── DOCUMENT EXTRACT
Morgan was initially scheduled to fly on the STS-118 mission on Space Shuttle Columbia in November 2004. During the disaster that destroyed Columbia in February 2003, she was aboard a training chase plane that was following the shuttle as it prepared to land. As a result of the disaster, STS-118 was delayed until 2007 and was moved to Endeavour.

Morgan's duties as a mission specialist were no different than those of other crew members. While NASA press releases and media briefings often referred to her as a "mission specialist educator" or "educator astronaut", Morgan did not train in the Educator Astronaut Project. NASA Administrator Michael D. Griffin clarified at a press conference after STS-118 that Morgan was not considered a mission specialist educator, but rather was a standard mission specialist, who had been a teacher.

Prior to her flight on STS-118, NASA seemed to limit Morgan's exposure to the press, but she did a series of interviews shortly before the start of the mission about what the crew of STS-118 would be doing to help build the International Space Station, commenting, "You know, there's a great sense of pride to be able to be involved in a human endeavor that takes us all a little bit farther. When you look down and see our Earth, and you realize what we are trying to do as a human race, it's pretty profound."

Three weeks after Morgan's mission ended, she conducted her first space education assignment at Walt Disney World in Florida. Morgan's words from that day were etched into a plaque on a wall of Mission: Space. The "Wall of Honor" contains quotes from notable people, such as Neil Armstrong, John F. Kennedy, Charles Lindbergh, Stephen Hawking, Carl Sagan, Galileo, and Christa McAuliffe. Morgan's plaque is placed beside McAuliffe's, which says: "Space is for everybody ... That's our new frontier out there." This event was one of a series of lectures Morgan would complete.
────
- EXERCISE 1 -
In the passage about Morgan, where was she during the disaster that destroyed Columbia?
- EXERCISE 2 -
From the passage about Morgan, extract the stretch from "Morgan's duties as" through "been a teacher.", word for word.
── DATASET RECORDS
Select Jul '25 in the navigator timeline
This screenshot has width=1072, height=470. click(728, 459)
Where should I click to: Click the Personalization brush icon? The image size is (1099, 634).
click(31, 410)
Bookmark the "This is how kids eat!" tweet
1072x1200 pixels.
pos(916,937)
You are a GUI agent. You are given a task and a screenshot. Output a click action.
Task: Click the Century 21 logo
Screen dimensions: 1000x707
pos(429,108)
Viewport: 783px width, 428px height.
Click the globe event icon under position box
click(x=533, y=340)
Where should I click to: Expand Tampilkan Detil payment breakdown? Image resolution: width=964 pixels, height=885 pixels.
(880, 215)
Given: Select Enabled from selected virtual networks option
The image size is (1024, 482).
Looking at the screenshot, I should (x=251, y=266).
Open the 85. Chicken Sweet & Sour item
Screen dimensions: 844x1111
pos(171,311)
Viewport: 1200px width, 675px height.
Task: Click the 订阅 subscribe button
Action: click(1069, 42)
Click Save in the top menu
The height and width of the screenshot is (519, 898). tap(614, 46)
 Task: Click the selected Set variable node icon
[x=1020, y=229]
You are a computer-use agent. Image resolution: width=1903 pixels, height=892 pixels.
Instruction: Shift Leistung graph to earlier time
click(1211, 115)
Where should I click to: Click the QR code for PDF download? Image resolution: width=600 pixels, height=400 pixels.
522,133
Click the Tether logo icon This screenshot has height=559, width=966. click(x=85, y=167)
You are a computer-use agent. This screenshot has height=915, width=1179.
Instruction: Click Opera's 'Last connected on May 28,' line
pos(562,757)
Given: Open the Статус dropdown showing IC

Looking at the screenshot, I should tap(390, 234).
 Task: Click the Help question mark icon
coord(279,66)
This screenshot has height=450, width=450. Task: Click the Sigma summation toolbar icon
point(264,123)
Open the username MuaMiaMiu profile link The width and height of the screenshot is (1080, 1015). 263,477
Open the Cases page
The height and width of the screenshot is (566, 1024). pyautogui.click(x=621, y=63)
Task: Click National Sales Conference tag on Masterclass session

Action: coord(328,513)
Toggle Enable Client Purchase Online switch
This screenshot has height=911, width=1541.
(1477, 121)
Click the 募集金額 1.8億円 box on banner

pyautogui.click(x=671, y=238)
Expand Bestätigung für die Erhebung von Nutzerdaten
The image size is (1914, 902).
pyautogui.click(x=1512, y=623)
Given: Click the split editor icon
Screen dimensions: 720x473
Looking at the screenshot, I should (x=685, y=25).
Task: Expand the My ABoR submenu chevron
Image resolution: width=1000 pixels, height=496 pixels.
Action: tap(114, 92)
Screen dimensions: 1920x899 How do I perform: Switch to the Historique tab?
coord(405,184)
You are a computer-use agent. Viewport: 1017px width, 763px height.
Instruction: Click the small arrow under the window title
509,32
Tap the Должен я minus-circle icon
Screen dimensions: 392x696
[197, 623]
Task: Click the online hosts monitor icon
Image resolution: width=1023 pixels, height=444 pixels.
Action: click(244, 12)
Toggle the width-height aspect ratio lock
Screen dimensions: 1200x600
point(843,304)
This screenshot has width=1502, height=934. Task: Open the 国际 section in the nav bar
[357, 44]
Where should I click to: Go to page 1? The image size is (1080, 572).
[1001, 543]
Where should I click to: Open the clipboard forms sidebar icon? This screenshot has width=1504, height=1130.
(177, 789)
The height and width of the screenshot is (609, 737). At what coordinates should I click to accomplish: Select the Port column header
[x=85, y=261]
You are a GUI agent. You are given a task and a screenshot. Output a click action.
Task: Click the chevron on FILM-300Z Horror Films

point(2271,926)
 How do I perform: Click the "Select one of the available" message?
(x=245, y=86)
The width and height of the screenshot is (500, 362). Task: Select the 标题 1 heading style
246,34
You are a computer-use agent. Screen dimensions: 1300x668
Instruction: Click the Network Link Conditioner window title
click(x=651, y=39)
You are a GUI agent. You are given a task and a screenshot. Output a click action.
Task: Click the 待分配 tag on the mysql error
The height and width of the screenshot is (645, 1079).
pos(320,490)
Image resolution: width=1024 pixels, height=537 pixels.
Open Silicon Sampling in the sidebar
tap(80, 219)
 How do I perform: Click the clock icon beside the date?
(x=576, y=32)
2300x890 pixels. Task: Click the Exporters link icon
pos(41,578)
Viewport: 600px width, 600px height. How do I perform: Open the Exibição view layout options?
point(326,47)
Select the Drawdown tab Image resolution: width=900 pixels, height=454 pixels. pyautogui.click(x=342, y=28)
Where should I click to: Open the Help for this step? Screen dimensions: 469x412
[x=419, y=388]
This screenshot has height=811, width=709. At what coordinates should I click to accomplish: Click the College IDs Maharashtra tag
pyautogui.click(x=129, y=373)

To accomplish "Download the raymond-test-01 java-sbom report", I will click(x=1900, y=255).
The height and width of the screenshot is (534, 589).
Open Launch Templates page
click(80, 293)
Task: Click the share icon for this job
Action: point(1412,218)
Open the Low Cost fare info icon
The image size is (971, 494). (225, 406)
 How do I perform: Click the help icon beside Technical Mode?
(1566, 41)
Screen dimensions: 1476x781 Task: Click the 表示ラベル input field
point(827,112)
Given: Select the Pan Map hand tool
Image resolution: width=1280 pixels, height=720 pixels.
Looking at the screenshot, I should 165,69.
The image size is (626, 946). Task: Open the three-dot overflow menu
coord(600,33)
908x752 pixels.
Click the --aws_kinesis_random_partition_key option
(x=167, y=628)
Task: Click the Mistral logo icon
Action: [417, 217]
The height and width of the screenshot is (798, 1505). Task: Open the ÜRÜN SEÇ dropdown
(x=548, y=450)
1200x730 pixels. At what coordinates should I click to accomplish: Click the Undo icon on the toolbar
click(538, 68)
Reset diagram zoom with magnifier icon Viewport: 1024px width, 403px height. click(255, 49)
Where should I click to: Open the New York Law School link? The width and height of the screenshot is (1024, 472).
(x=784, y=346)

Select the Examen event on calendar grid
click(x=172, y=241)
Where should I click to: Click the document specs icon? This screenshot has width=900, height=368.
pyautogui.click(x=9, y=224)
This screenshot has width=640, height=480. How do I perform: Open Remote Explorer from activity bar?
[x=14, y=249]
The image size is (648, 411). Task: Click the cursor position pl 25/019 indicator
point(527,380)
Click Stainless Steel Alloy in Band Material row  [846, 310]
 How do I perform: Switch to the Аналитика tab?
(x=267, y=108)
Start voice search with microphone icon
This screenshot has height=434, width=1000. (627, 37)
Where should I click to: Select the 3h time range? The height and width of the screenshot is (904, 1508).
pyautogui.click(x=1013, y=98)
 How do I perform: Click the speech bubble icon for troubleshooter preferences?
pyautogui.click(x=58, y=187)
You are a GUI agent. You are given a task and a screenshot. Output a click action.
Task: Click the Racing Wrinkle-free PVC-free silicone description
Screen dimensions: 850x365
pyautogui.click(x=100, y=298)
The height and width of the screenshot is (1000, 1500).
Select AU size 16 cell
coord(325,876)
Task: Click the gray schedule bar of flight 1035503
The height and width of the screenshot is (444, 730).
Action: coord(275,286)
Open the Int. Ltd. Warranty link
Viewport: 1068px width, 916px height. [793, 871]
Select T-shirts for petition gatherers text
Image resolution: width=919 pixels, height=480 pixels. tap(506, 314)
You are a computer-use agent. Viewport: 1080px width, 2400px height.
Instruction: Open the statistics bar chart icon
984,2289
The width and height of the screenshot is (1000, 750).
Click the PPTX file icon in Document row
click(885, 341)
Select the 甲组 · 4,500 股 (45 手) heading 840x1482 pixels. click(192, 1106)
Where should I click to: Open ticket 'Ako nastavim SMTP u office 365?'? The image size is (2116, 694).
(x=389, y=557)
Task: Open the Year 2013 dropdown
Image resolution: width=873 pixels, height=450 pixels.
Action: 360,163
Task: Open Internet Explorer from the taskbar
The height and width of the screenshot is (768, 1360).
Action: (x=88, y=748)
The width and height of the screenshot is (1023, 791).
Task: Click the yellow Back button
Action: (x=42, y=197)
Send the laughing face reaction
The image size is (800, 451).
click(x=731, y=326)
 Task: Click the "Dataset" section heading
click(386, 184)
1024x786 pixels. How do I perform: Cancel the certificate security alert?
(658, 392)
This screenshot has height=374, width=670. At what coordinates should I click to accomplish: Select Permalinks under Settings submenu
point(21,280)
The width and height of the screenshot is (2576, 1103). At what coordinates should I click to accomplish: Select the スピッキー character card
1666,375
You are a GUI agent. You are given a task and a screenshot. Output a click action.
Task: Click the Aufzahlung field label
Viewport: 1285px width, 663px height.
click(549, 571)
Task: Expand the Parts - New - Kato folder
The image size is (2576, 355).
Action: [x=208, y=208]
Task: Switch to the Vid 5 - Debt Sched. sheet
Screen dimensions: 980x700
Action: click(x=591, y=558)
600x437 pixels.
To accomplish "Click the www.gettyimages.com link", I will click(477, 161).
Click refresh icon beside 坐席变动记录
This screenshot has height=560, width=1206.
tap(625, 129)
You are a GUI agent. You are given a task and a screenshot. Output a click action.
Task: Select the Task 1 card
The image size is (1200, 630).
────
- TASK RESULT 1 -
She was aboard a training chase plane that was following the shuttle as it prepared to land.

- TASK RESULT 2 -
Morgan's duties as a mission specialist were no different than those of other crew members. While NASA press releases and media briefings often referred to her as a "mission specialist educator" or "educator astronaut", Morgan did not train in the Educator Astronaut Project. NASA Administrator Michael D. Griffin clarified at a press conference after STS-118 that Morgan was not considered a mission specialist educator, but rather was a standard mission specialist, who had been a teacher.